━━━━━ Records supplied
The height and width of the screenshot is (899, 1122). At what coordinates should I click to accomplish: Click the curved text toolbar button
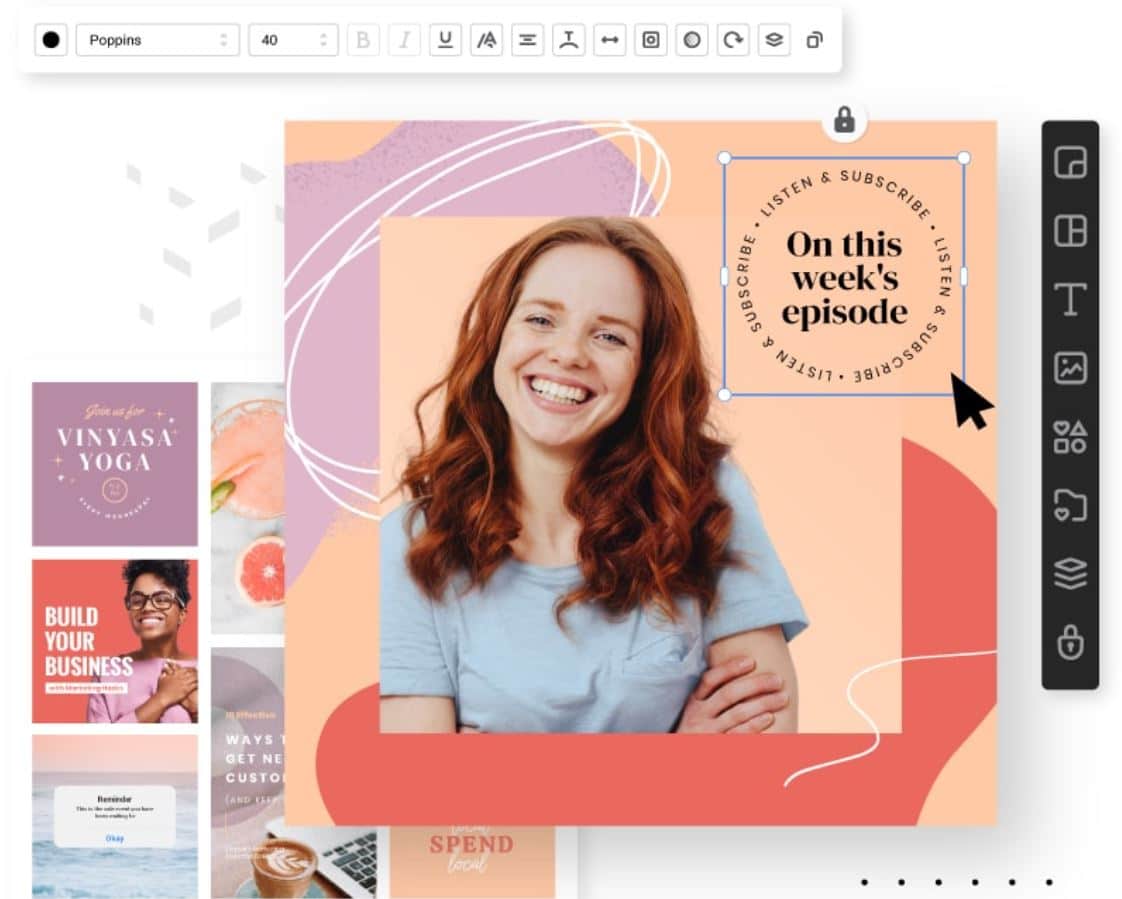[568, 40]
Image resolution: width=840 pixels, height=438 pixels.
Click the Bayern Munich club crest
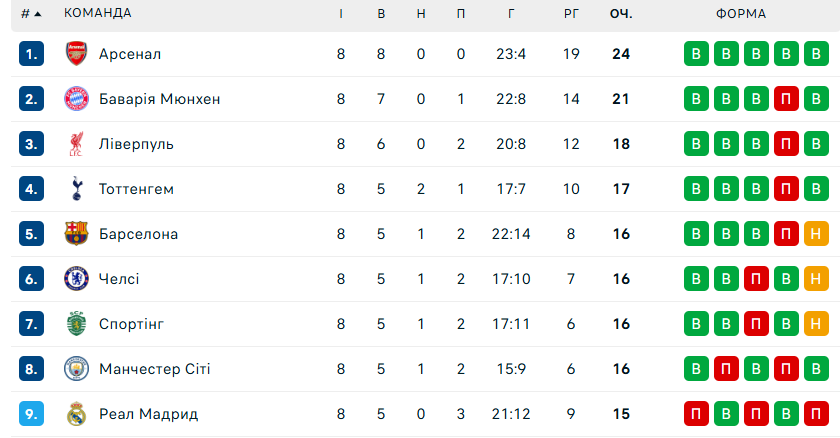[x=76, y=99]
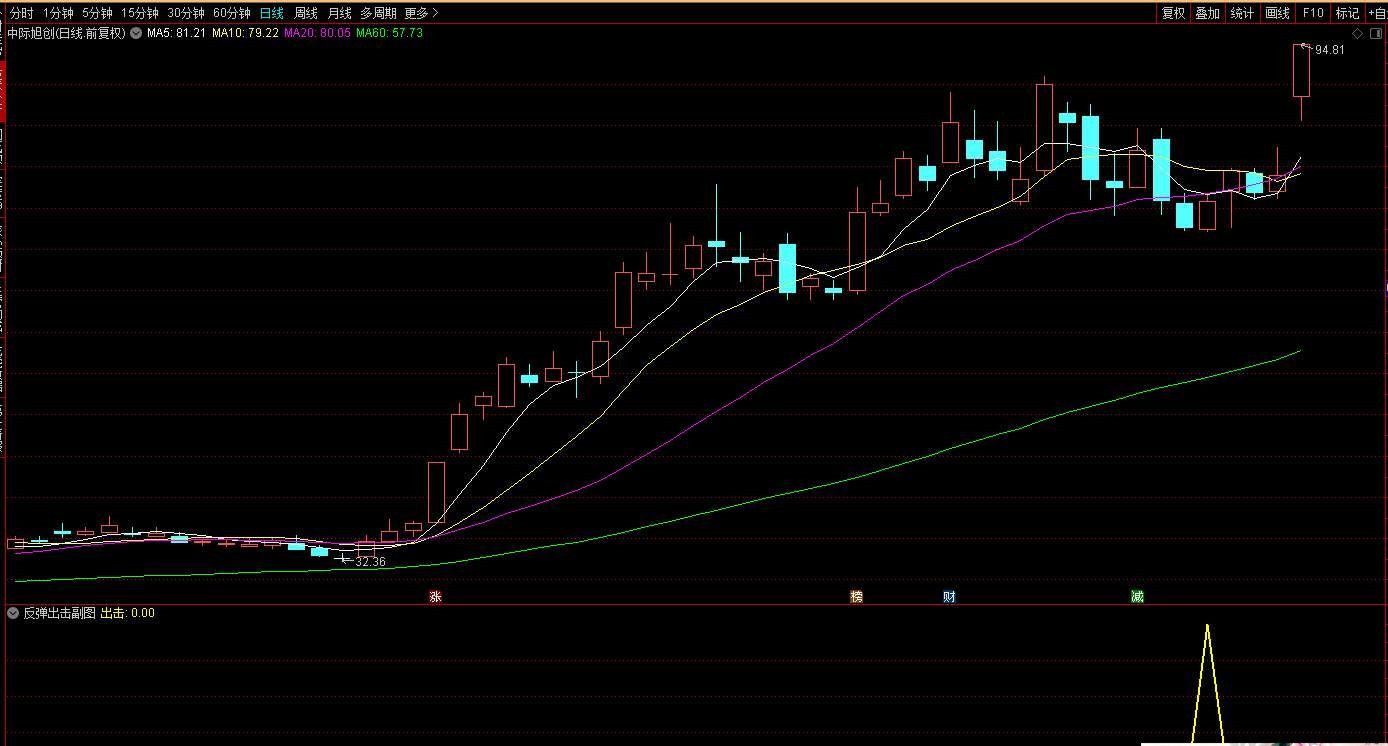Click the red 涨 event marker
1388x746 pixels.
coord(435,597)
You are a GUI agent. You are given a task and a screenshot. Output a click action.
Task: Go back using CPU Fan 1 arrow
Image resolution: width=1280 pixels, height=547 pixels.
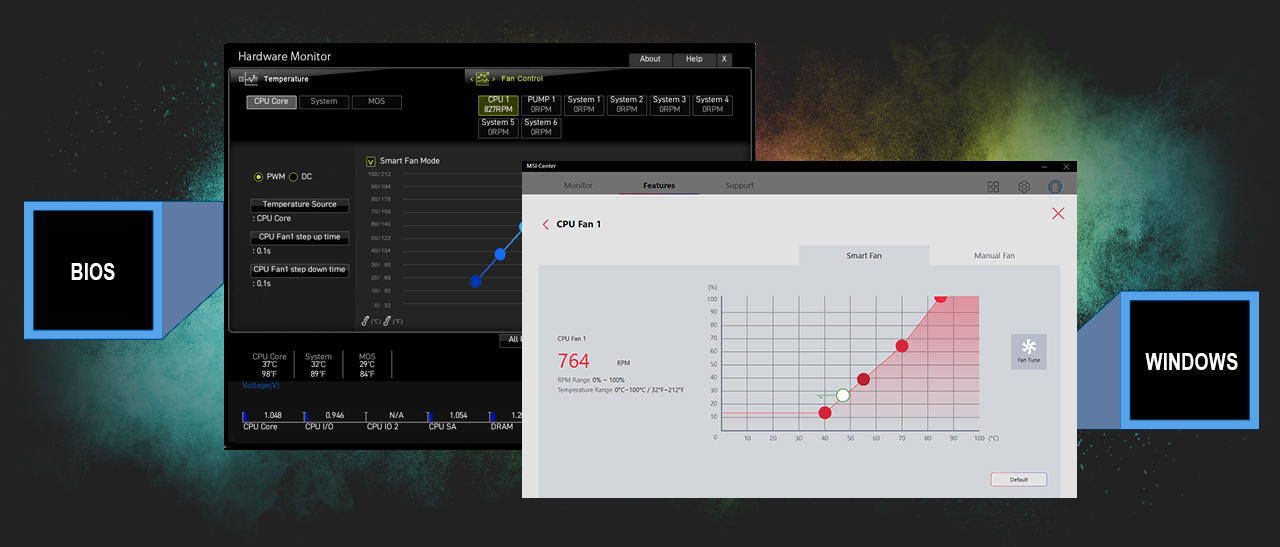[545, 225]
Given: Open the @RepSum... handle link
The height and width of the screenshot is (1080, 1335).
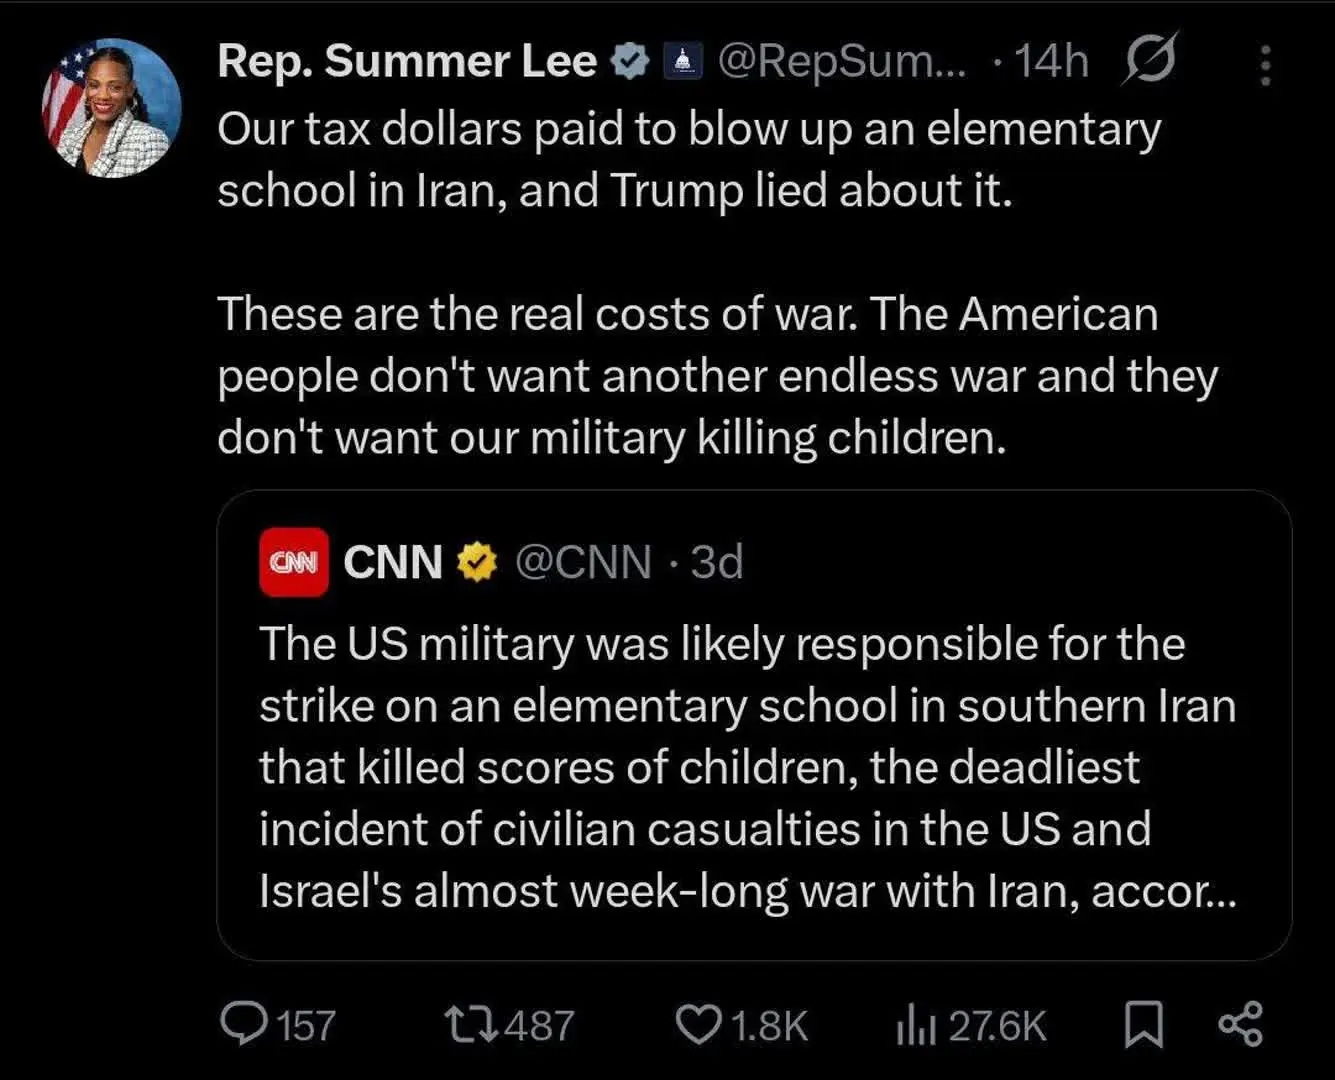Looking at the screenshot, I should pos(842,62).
━━━━━━━━━━
> Task goal
Print, exactly and only, the lines running from the line with "Given: Open the @RepSum... handle link" through the last line of the data, including both. Skip any picture.

> Written response
Given: Open the @RepSum... handle link
The height and width of the screenshot is (1080, 1335).
Looking at the screenshot, I should pos(842,62).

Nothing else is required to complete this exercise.